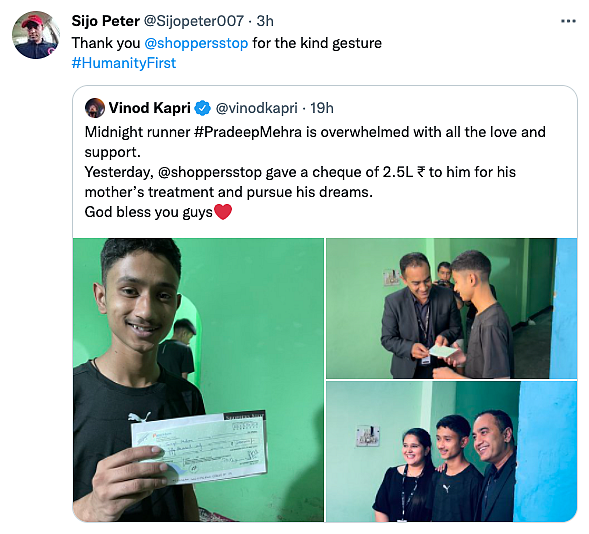This screenshot has height=534, width=589.
Task: Open the @shoppersstop mention link
Action: click(196, 43)
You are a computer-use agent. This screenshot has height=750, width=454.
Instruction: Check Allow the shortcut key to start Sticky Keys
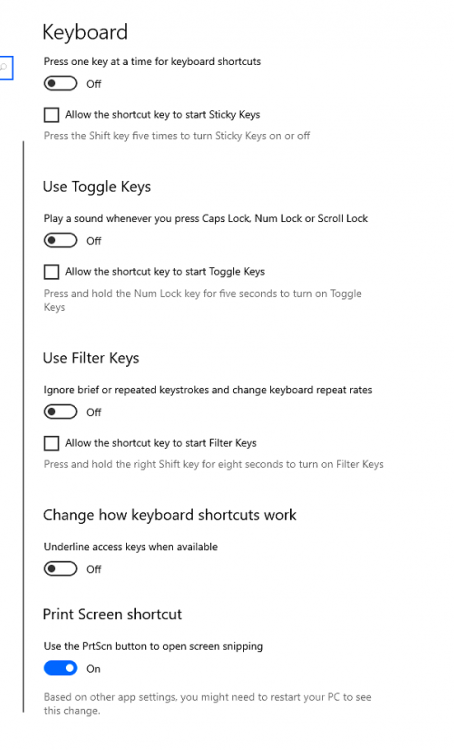coord(51,115)
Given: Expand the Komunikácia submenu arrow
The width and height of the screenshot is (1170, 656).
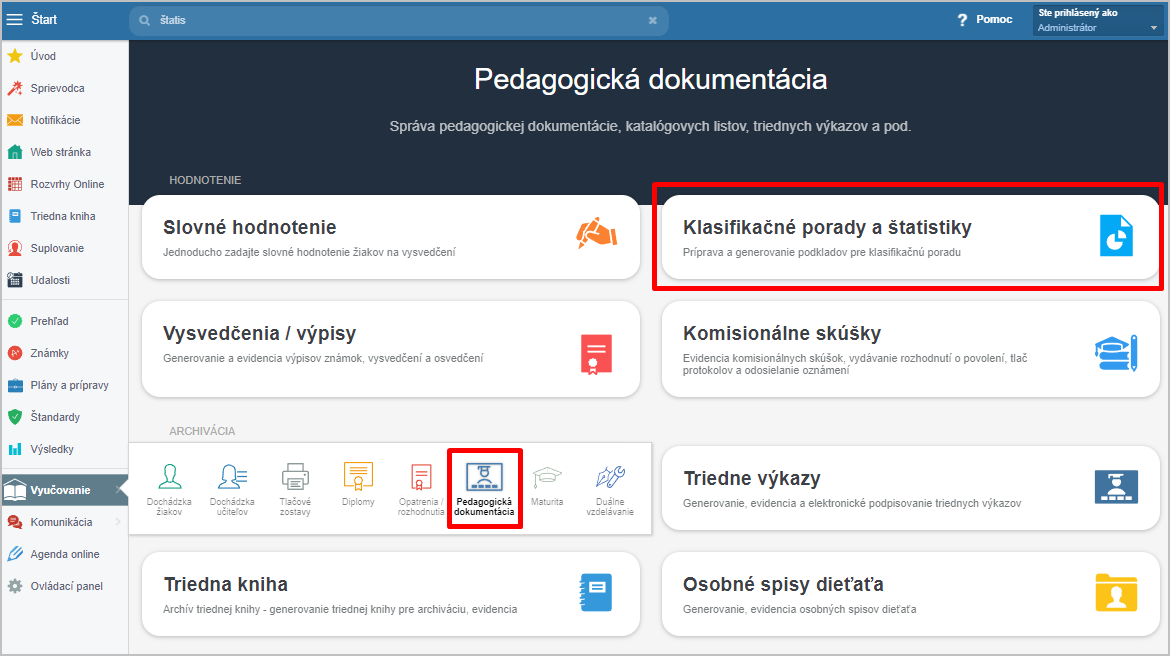Looking at the screenshot, I should click(118, 522).
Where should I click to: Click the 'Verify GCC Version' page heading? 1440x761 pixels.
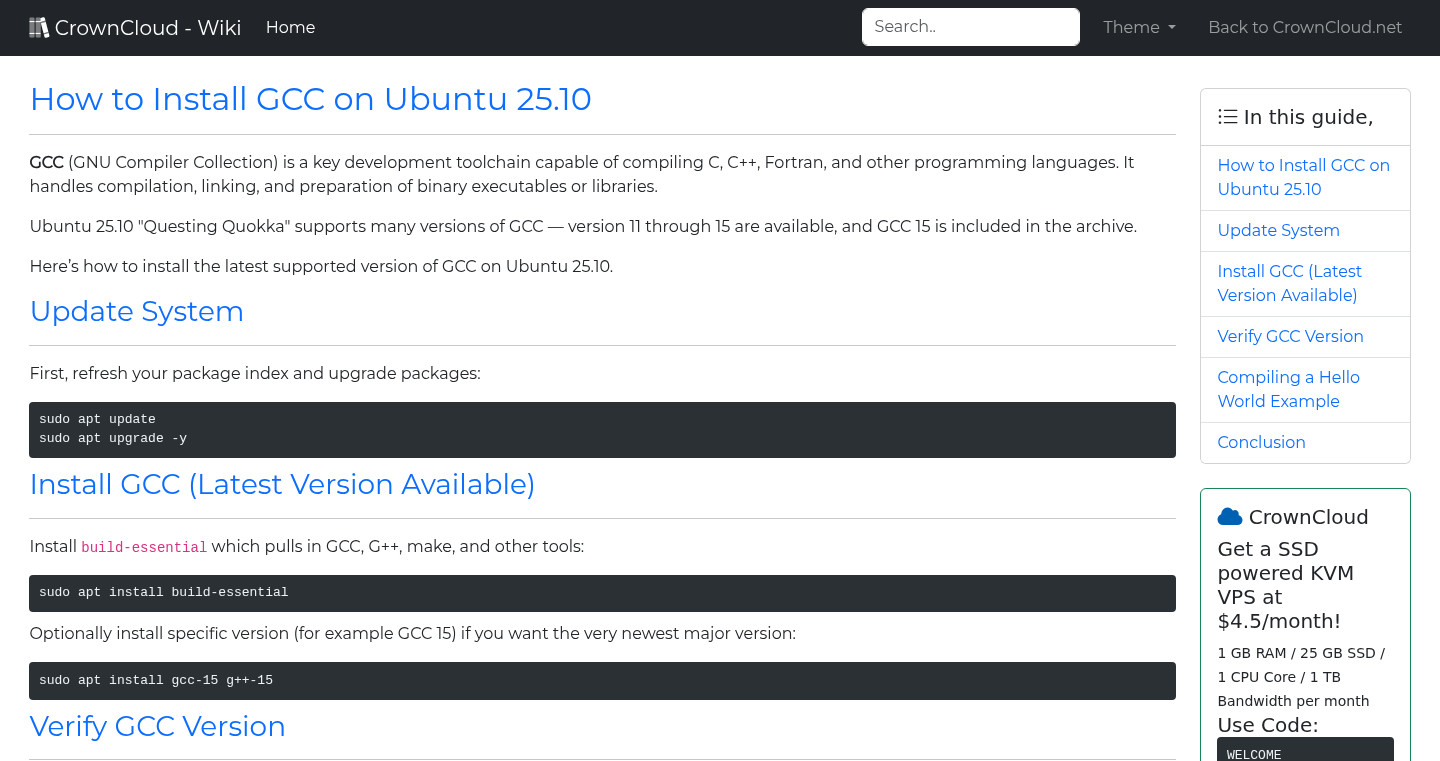click(157, 726)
________________________________________
--- TASK REQUIREMENTS ---
Reproduce every line of the records above word for word, leaving out the pictures.

--- SOLUTION TO THIS EXERCISE ---
This screenshot has height=534, width=589.
Task: Open the @shoppersstop mention link
Action: click(196, 43)
You are a computer-use agent. This screenshot has height=750, width=454.
Instruction: Check Allow the shortcut key to start Sticky Keys
coord(51,115)
Given: Expand the Komunikácia submenu arrow
The width and height of the screenshot is (1170, 656).
Looking at the screenshot, I should click(118, 522).
Where should I click to: Click the 'Verify GCC Version' page heading? 1440x761 pixels.
click(157, 726)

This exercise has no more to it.